Now we are told that Hispanics are the largest minority group. Now we are told, by a Supreme Court consisting almost entirely of Republican appointees, that consenting adults do not need the consent of the government. If there is a real American people outside of the Constitution, will these people integrate this next wave? Will they stand by idly if they feel they are being outvoted, if they feel that the Constitution irretrievably does not reflect their values? Do these American people believe that easy absorption into the American people is a fundamental part of being an American (so that my argument collapses on itself)? Have we already absorbed these populations? Are they all now Americans by common consent?

Another way of looking at it is to say that secession (leading to the Civil War) became the only option once the Southern states realized that they had permanently lost their ability to control the Federal government on the slavery question. Southerners did not want states rights. They wanted Federal control.

We may be at the beginning of an equally damaging rear guard action of those who believe that the Constitution was made for the benefit of a certain kind of person, and a certain kind of person only. They think that if the Constitution no longer serves them, the government ought to be shut down. They tried it before. They’ll try it again.

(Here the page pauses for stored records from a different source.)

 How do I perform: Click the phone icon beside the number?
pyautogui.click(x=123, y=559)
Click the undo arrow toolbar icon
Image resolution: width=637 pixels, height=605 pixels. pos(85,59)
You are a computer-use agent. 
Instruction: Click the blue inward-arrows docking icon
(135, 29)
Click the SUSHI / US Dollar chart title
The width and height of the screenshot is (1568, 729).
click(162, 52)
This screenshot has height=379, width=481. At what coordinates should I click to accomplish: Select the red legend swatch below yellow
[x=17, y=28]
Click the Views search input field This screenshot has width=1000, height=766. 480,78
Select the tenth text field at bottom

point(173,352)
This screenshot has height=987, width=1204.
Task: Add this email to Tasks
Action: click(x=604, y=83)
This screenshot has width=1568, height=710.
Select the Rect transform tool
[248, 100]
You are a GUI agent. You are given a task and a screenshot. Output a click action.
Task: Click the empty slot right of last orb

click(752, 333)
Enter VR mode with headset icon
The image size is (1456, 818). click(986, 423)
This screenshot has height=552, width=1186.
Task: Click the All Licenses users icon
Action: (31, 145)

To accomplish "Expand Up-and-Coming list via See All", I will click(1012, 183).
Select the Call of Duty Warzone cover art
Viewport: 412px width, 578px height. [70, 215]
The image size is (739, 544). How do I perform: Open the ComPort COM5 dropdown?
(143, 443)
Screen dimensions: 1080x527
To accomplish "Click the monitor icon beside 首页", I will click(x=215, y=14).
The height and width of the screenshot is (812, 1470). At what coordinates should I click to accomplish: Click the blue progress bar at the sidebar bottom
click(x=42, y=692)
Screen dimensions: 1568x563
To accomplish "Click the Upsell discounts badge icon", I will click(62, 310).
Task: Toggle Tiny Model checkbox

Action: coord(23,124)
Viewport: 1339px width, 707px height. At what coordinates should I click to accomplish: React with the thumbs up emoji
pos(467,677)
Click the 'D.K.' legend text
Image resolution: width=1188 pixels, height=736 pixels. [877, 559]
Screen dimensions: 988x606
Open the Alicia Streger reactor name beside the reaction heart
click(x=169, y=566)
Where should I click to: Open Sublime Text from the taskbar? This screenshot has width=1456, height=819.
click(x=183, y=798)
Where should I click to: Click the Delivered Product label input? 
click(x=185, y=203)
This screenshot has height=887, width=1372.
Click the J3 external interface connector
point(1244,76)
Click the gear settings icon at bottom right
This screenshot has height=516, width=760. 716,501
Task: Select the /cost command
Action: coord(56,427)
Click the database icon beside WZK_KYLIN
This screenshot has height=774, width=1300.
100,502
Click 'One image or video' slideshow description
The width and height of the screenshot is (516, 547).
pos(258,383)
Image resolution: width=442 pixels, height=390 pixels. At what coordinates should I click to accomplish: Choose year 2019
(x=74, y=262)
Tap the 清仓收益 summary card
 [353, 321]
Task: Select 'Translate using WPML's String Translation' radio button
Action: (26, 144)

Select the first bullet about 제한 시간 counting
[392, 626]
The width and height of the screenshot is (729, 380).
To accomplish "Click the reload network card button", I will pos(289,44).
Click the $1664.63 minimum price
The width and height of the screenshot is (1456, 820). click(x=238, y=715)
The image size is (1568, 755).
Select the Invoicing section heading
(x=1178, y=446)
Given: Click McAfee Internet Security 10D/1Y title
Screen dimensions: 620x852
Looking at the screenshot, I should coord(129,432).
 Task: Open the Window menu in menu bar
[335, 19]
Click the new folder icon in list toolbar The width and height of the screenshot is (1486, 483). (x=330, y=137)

One big difference between movement conservatism and those states that seceded from the Union is the reaction of the opposition. During the 19th century, it was understood by everyone that there was a philosophical point where a state would exercise its right to secede. People voting for Abraham Lincoln might not have really believed that the South would secede, but they were aware of the threat. The theory of the state’s right to secede was well understood, had been tossed back and forth for about 50 years, and people had strong feelings about it both ways.

Newt Gingrich and the Republicans attempted to close the government down. They had the power to do that, but not the power to consolidate the gain. At the time, the press made it sound as if the Republicans were concerned about the size of the government, or the level of taxation. However, anyone who is looking understands that Newt Gingrich was upset at the idea of a government that could not be manipulated by people like him. There is a lot of high flying talk to Newt, but is it all just a fancy way of dressing up resentment that great granddaddy Gingrich lost the Civil War? I have no idea.

People now wish to close the government down (to reverse the result of the Civil War?), and to do so in such a way that we like it. Cut taxes, wait for a fiscal crisis, then contend that the government cannot operate under the circumstances. I do not think I misstate people like Tom DeLay and Grover Norquist when I attribute this strategy to them. (Where is Karl Rove on this?) Norquist has been very straightforward about it. The so-called liberal media is not listening. Notwithstanding all of the channels on premium cable, it appears that the Gingrich revolution will not be televised.